The problem :: All of the records shown below need to be copied with no differences.

* * *

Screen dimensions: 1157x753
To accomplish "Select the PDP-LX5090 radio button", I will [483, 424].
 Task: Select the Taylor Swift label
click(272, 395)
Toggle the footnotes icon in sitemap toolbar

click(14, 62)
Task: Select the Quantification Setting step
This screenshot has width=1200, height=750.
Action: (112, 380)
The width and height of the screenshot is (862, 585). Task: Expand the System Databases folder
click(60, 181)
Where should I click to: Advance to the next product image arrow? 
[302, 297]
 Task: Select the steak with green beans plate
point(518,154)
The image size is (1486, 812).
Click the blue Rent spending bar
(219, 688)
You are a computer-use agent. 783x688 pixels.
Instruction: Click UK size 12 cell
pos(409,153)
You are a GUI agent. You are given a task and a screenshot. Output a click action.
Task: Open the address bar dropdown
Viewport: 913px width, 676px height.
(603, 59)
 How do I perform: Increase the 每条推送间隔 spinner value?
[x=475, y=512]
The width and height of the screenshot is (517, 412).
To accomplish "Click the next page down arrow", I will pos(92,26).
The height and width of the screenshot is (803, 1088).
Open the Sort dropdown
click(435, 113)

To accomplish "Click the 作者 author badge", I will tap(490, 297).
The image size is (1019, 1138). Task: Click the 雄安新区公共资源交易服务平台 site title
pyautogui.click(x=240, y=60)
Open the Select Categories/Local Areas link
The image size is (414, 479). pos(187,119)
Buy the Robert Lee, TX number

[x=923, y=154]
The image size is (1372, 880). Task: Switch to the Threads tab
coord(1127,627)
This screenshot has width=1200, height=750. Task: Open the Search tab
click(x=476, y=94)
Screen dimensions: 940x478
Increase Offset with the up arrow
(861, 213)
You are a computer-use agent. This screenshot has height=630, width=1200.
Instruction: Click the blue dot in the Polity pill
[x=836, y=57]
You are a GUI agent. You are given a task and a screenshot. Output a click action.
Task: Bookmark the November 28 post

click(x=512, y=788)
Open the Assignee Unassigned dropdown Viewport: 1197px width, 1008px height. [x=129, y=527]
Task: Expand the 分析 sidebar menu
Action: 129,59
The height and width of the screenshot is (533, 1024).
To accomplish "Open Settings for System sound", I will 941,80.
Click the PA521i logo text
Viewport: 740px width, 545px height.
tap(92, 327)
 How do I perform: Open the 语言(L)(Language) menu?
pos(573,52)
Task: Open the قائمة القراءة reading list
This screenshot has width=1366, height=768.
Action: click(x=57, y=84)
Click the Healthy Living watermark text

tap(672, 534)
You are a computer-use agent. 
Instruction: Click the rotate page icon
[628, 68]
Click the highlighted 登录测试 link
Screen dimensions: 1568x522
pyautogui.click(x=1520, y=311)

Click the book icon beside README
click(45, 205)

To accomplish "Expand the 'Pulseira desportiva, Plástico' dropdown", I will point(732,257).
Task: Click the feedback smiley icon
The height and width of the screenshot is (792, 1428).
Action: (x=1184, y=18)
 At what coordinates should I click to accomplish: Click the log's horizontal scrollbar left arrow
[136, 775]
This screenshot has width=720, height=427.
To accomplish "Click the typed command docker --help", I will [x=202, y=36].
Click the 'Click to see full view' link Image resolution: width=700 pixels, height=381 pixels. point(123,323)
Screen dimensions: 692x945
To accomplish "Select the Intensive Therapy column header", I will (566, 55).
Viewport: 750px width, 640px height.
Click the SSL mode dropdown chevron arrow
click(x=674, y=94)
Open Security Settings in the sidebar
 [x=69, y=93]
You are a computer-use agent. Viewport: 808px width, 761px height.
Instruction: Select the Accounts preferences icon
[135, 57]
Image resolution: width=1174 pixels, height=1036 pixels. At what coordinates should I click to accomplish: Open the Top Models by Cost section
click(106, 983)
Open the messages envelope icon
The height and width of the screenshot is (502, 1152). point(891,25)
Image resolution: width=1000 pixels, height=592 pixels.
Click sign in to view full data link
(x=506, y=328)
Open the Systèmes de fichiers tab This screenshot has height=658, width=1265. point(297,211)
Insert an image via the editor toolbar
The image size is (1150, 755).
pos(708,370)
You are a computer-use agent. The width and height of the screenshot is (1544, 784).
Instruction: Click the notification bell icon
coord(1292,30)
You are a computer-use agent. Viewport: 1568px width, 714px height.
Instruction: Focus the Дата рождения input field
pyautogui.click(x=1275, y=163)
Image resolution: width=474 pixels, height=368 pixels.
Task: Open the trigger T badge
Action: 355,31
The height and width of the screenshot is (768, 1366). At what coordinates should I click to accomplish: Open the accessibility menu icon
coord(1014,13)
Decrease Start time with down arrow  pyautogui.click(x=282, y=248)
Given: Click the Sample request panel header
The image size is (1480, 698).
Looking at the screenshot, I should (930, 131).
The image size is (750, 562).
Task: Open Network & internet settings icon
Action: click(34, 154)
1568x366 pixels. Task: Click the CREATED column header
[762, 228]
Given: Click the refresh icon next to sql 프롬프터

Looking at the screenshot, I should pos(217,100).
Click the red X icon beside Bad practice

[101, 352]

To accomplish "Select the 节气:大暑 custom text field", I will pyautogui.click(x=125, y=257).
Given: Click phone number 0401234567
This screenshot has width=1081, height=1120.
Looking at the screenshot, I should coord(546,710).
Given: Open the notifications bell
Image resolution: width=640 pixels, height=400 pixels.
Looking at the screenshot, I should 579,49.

* * *

Task response ::
Screen dimensions: 1157x753
To accomplish "Select the PDP-LX5090 radio button", I will [483, 424].
 Task: Select the Taylor Swift label
click(272, 395)
Toggle the footnotes icon in sitemap toolbar

click(14, 62)
Task: Select the Quantification Setting step
This screenshot has width=1200, height=750.
Action: (112, 380)
The width and height of the screenshot is (862, 585). Task: Expand the System Databases folder
click(60, 181)
Where should I click to: Advance to the next product image arrow? 
[302, 297]
 Task: Select the steak with green beans plate
point(518,154)
The image size is (1486, 812).
Click the blue Rent spending bar
(219, 688)
You are a computer-use agent. 783x688 pixels.
Instruction: Click UK size 12 cell
pos(409,153)
You are a GUI agent. You are given a task and a screenshot. Output a click action.
Task: Open the address bar dropdown
Viewport: 913px width, 676px height.
(603, 59)
 How do I perform: Increase the 每条推送间隔 spinner value?
[x=475, y=512]
The width and height of the screenshot is (517, 412).
To accomplish "Click the next page down arrow", I will pos(92,26).
The height and width of the screenshot is (803, 1088).
Open the Sort dropdown
click(435, 113)

To accomplish "Click the 作者 author badge", I will tap(490, 297).
The image size is (1019, 1138). Task: Click the 雄安新区公共资源交易服务平台 site title
pyautogui.click(x=240, y=60)
Open the Select Categories/Local Areas link
The image size is (414, 479). pos(187,119)
Buy the Robert Lee, TX number

[x=923, y=154]
The image size is (1372, 880). Task: Switch to the Threads tab
coord(1127,627)
This screenshot has width=1200, height=750. Task: Open the Search tab
click(x=476, y=94)
Screen dimensions: 940x478
Increase Offset with the up arrow
(861, 213)
You are a computer-use agent. This screenshot has height=630, width=1200.
Instruction: Click the blue dot in the Polity pill
[x=836, y=57]
You are a GUI agent. You are given a task and a screenshot. Output a click action.
Task: Bookmark the November 28 post

click(x=512, y=788)
Open the Assignee Unassigned dropdown Viewport: 1197px width, 1008px height. [x=129, y=527]
Task: Expand the 分析 sidebar menu
Action: 129,59
The height and width of the screenshot is (533, 1024).
To accomplish "Open Settings for System sound", I will 941,80.
Click the PA521i logo text
Viewport: 740px width, 545px height.
tap(92, 327)
 How do I perform: Open the 语言(L)(Language) menu?
pos(573,52)
Task: Open the قائمة القراءة reading list
This screenshot has width=1366, height=768.
Action: click(x=57, y=84)
Click the Healthy Living watermark text

tap(672, 534)
You are a computer-use agent. 
Instruction: Click the rotate page icon
[628, 68]
Click the highlighted 登录测试 link
Screen dimensions: 1568x522
pyautogui.click(x=1520, y=311)

Click the book icon beside README
click(45, 205)

To accomplish "Expand the 'Pulseira desportiva, Plástico' dropdown", I will point(732,257).
Task: Click the feedback smiley icon
The height and width of the screenshot is (792, 1428).
Action: (x=1184, y=18)
 At what coordinates should I click to accomplish: Click the log's horizontal scrollbar left arrow
[136, 775]
This screenshot has width=720, height=427.
To accomplish "Click the typed command docker --help", I will [x=202, y=36].
Click the 'Click to see full view' link Image resolution: width=700 pixels, height=381 pixels. point(123,323)
Screen dimensions: 692x945
To accomplish "Select the Intensive Therapy column header", I will (566, 55).
Viewport: 750px width, 640px height.
Click the SSL mode dropdown chevron arrow
click(x=674, y=94)
Open Security Settings in the sidebar
 [x=69, y=93]
You are a computer-use agent. Viewport: 808px width, 761px height.
Instruction: Select the Accounts preferences icon
[135, 57]
Image resolution: width=1174 pixels, height=1036 pixels. At what coordinates should I click to accomplish: Open the Top Models by Cost section
click(106, 983)
Open the messages envelope icon
The height and width of the screenshot is (502, 1152). point(891,25)
Image resolution: width=1000 pixels, height=592 pixels.
Click sign in to view full data link
(x=506, y=328)
Open the Systèmes de fichiers tab This screenshot has height=658, width=1265. point(297,211)
Insert an image via the editor toolbar
The image size is (1150, 755).
pos(708,370)
You are a computer-use agent. The width and height of the screenshot is (1544, 784).
Instruction: Click the notification bell icon
coord(1292,30)
You are a computer-use agent. Viewport: 1568px width, 714px height.
Instruction: Focus the Дата рождения input field
pyautogui.click(x=1275, y=163)
Image resolution: width=474 pixels, height=368 pixels.
Task: Open the trigger T badge
Action: 355,31
The height and width of the screenshot is (768, 1366). At what coordinates should I click to accomplish: Open the accessibility menu icon
coord(1014,13)
Decrease Start time with down arrow  pyautogui.click(x=282, y=248)
Given: Click the Sample request panel header
The image size is (1480, 698).
Looking at the screenshot, I should (930, 131).
The image size is (750, 562).
Task: Open Network & internet settings icon
Action: click(34, 154)
1568x366 pixels. Task: Click the CREATED column header
[762, 228]
Given: Click the refresh icon next to sql 프롬프터

Looking at the screenshot, I should pos(217,100).
Click the red X icon beside Bad practice

[101, 352]

To accomplish "Select the 节气:大暑 custom text field", I will pyautogui.click(x=125, y=257).
Given: Click phone number 0401234567
This screenshot has width=1081, height=1120.
Looking at the screenshot, I should coord(546,710).
Given: Open the notifications bell
Image resolution: width=640 pixels, height=400 pixels.
Looking at the screenshot, I should 579,49.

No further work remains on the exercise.